Visitor's center at Microsoft's headquarters

Image source: Microsoft.

Cloud-driven strength

Microsoft's net income in fiscal Q3 was $8.8 billion, up 19% year over year. This translated to earnings per share of $1.14, up 20%. Revenue increased 14% year over year to $30.6 billion. Analysts, on average, had expected earnings per share of $1.00 on revenue of $29.84 billion. 

The impressive quarterly performance was helped by a 41% year-over-year increase in commercial cloud revenue -- primarily from three of the company's most important offerings: Office 365 commercial, Azure, and Dynamics 365. At $9.6 billion, commercial cloud revenue accounted for 31% of the software giant's total Q3 revenue.

"Leading organizations of every size in every industry trust the Microsoft cloud," said CEO Satya Nadella in the earnings release. "We are accelerating our innovation across the cloud and edge so our customers can build the digital capability increasingly required to compete and grow."

Azure saw particularly strong growth: The cloud-computing platform's revenue rose 73% year over year (75% in constant currency).


But does Microsoft really deserve a $1 trillion market capitalization?

When its fast-growing cloud business, improving free cash flow, and the recurring nature of its offerings are viewed together, a good case can be made for buying the software giant's shares today.

First, consider Microsoft's heady trailing-12-month free cash flow of nearly $34 billion. Sure, this is well behind Apple's (AAPL -1.10%) $62 billion, even though Apple's market capitalization is currently about $980 billion. But Microsoft's annual free cash flow has been steadily rising, while Apple's peaked in its fiscal 2015 at $69 billion. Microsoft's was about $23 billion in its fiscal 2015.
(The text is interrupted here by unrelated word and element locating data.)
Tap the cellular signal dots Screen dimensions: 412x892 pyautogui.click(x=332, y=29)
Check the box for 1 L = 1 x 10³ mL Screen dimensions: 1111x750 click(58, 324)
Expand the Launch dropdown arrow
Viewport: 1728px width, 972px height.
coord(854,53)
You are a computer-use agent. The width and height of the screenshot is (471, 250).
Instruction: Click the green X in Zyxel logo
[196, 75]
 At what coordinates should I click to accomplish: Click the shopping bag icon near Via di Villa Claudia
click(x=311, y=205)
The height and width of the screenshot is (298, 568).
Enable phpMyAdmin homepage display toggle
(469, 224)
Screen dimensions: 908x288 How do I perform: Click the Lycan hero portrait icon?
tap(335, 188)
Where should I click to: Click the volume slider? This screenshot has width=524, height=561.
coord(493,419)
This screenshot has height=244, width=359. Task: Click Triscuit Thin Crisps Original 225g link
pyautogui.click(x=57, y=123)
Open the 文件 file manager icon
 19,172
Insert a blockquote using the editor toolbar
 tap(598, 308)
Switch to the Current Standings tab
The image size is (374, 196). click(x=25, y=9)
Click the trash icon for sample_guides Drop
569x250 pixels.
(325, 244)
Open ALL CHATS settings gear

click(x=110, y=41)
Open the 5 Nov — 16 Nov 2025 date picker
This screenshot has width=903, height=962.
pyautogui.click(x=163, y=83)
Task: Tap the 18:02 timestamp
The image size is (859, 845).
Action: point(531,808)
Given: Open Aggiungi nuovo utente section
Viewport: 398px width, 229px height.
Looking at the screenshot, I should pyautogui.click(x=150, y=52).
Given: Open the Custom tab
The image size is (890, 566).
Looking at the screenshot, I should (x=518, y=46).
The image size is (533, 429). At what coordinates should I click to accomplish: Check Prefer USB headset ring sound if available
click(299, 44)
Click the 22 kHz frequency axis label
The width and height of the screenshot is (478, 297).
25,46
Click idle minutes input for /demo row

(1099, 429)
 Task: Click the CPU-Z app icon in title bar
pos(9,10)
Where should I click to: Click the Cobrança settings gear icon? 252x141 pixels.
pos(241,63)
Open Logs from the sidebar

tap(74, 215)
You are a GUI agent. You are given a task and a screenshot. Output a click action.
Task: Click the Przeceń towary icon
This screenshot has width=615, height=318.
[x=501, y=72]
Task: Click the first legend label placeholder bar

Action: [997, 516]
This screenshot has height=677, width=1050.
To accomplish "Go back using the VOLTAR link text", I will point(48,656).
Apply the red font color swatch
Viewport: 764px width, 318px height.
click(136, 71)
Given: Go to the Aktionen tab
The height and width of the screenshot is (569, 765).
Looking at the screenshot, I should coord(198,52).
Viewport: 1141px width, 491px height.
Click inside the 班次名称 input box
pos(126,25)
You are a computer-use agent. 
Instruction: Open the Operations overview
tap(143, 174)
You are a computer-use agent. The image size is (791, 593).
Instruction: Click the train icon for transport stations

In addition, investors should give significant consideration to Microsoft's fast-growing commercial cloud business. It now produces nearly a third of the company's total revenue, and could drive meaningful growth for years to come.

Finally, the recurring nature of Microsoft's business model is worth a premium. Unlike Apple, which generates the bulk of its revenue and profits from a single product (the iPhone), Microsoft's business is driven primarily by more predictable cloud-based software-as-a-service revenue. In addition, these revenue sources are diversified across a range of "sticky" platforms and applications, such as Microsoft Office, Windows, Xbox software and services revenue, LinkedIn subscription and ad revenue, Azure, Dynamics products and cloud services, and more.

While Microsoft certainly isn't a bargain at these levels, the stock's valuation relative to the company's underlying momentum does suggest shares remain a buy for investors who intend to hold onto them for the long haul.